[Opening Records provided section]
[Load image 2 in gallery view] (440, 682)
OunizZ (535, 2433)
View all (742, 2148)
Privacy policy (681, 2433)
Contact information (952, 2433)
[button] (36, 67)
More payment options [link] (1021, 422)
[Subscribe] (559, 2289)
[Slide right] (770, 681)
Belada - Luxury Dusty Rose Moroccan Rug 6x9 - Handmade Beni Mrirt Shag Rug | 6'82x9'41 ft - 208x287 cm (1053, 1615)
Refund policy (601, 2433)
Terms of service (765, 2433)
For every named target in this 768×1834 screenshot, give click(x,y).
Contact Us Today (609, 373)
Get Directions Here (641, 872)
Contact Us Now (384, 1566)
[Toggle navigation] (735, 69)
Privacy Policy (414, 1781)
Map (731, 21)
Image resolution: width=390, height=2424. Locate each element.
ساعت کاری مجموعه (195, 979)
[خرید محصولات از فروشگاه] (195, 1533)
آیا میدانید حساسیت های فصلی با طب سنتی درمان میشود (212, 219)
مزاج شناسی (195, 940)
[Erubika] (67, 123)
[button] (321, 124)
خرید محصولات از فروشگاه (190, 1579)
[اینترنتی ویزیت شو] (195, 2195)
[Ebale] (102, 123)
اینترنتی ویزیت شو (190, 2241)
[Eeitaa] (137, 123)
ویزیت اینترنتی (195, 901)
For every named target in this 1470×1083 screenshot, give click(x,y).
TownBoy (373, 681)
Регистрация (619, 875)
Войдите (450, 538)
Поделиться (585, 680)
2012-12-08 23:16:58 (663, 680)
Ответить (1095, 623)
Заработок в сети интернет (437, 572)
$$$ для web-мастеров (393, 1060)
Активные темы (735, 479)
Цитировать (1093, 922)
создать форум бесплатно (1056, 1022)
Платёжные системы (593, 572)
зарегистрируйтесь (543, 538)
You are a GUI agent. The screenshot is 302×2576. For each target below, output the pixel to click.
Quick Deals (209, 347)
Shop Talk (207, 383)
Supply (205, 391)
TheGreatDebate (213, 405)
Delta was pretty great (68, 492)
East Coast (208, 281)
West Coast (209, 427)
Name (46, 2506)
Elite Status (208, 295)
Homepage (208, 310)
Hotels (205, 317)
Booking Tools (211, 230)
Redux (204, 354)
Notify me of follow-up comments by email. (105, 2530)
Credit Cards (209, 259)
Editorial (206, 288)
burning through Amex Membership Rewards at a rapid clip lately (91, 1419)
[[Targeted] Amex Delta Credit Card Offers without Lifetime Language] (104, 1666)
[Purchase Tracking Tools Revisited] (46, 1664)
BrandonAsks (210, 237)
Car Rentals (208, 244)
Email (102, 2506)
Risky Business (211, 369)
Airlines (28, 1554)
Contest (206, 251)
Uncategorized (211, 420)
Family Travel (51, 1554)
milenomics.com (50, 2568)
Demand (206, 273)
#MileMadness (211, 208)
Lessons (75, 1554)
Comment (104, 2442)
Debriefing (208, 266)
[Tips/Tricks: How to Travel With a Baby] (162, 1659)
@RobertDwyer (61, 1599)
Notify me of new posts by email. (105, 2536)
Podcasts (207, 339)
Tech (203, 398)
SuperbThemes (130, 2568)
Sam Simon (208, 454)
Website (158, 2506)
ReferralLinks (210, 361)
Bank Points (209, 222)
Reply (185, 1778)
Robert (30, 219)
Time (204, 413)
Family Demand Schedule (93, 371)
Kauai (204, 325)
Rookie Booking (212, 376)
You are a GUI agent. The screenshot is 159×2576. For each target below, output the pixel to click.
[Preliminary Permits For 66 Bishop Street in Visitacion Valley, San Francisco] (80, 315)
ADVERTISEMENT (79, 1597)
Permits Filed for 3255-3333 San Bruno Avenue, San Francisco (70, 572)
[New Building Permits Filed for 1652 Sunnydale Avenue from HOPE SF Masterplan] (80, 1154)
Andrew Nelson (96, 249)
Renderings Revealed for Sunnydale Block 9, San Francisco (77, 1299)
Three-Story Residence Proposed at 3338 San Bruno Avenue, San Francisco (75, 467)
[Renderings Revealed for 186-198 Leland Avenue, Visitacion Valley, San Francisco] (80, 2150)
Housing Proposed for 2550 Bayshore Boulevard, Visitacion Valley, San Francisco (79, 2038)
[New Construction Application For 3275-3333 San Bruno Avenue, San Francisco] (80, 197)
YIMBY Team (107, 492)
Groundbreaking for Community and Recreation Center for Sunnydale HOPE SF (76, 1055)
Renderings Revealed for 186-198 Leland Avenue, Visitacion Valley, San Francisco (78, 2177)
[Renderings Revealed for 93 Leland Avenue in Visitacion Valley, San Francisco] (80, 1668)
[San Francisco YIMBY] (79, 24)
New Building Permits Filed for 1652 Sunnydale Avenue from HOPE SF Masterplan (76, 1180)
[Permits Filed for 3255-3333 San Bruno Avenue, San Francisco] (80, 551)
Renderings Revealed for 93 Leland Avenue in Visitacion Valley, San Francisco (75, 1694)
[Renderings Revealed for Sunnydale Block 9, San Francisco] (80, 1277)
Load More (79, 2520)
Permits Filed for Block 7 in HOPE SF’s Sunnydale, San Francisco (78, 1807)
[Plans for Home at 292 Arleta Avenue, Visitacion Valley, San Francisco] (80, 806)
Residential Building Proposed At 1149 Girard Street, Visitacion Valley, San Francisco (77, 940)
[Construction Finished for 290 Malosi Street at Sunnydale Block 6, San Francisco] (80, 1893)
[Closing Records provided section]
Instructions to follow
From the records above, quote only the lines running from the line with "Francisco (77, 1299)" to the line with "Permits Filed for Block", both lines included.

Exercise output
Renderings Revealed for Sunnydale Block 9, San Francisco (77, 1299)
Three-Story Residence Proposed at 3338 San Bruno Avenue, San Francisco (75, 467)
[Renderings Revealed for 186-198 Leland Avenue, Visitacion Valley, San Francisco] (80, 2150)
Housing Proposed for 2550 Bayshore Boulevard, Visitacion Valley, San Francisco (79, 2038)
[New Construction Application For 3275-3333 San Bruno Avenue, San Francisco] (80, 197)
YIMBY Team (107, 492)
Groundbreaking for Community and Recreation Center for Sunnydale HOPE SF (76, 1055)
Renderings Revealed for 186-198 Leland Avenue, Visitacion Valley, San Francisco (78, 2177)
[Renderings Revealed for 93 Leland Avenue in Visitacion Valley, San Francisco] (80, 1668)
[San Francisco YIMBY] (79, 24)
New Building Permits Filed for 1652 Sunnydale Avenue from HOPE SF Masterplan (76, 1180)
[Permits Filed for 3255-3333 San Bruno Avenue, San Francisco] (80, 551)
Renderings Revealed for 93 Leland Avenue in Visitacion Valley, San Francisco (75, 1694)
[Renderings Revealed for Sunnydale Block 9, San Francisco] (80, 1277)
Load More (79, 2520)
Permits Filed for Block 7 in HOPE SF’s Sunnydale, San Francisco (78, 1807)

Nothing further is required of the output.